I'm curious how Road Runner came to be on the Atari 2600. Ostensibly the game is a port of the Atari Games arcade game, but there are a lot of little bits that don't add up. Atari Games is not mentioned anywhere in the game or its packaging, unlike KLAX, where Atari Games is credited as the source. Road Runner has an incredibly low catalog number for a 1989 game, CX2663. That's lower than all other red-labeled games and even lower than most silver labels (catalog number is not a strict measure of release date, of course, but in the red-label era it's a pretty safe correlation).

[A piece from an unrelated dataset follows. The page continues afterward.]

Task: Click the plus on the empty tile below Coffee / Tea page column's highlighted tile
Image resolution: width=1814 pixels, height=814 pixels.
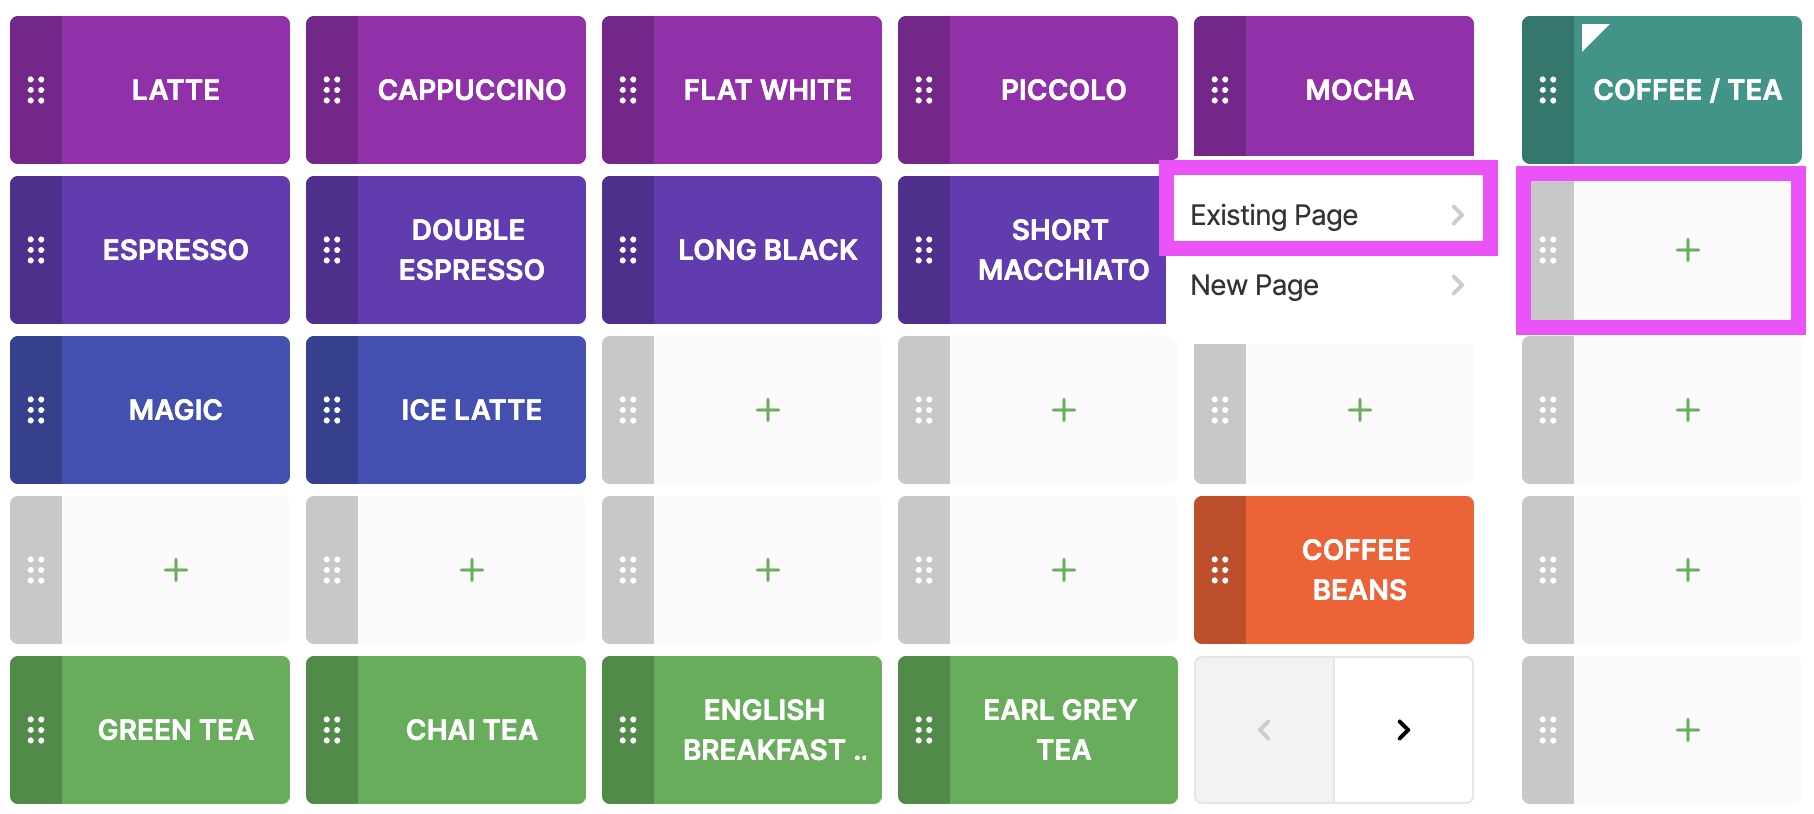Action: tap(1687, 410)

Then there is the 1984 prototype that predates the official release by five years, and even predates the Atari Games arcade game.
Here's my theory: Atari Inc. acquired a license for the Road Runner in the early '80s, at the same time they were picking up licenses for other cartoon characters, perhaps in a single deal that also netted them Bugs Bunny and the Tasmanian Devil. Since Atari was a Warner company at that point, those would have been some of the easiest characters to go after, relatively speaking. Road Runner was then slated for release in the new children's line, like Bugs Bunny. That would explain the 1984 prototype, though it wouldn't necessarily explain the catalog number, lower even than the children's games that did see release. RealSports Baseball got CX2640, though, so it wouldn't have been the first time Atari filled a "hole" in their catalog left over from the black-label era. Then, the crash came, all children's titles not yet released were cancelled, and Atari split in two. Atari Games inherited or renegotiated the license for Road Runner, and decided the ideas developed so far would make for a good arcade game. Atari Corp. meanwhile also hung onto the license, or also renegotiated. Then, after the success of Atari Games's arcade game, and with Atari Corp. looking for titles to keep the 2600 on store shelves, they dusted off that old prototype, added some embellishments to make it a little more like the arcade game, and shipped it off. That would explain the lack of credit given to Atari Games, if Atari Corp. felt the pre-split work was sufficient to allow them to call the game their own. They did something similar with Atari 7800 Choplifter, where the graphics look a lot like Sega's arcade game, but Sega isn't credited because the game-play is adapted only from the original Broderbund game.
Make sense? More importantly, is it true? Anyone happen to have knowledge one way or another?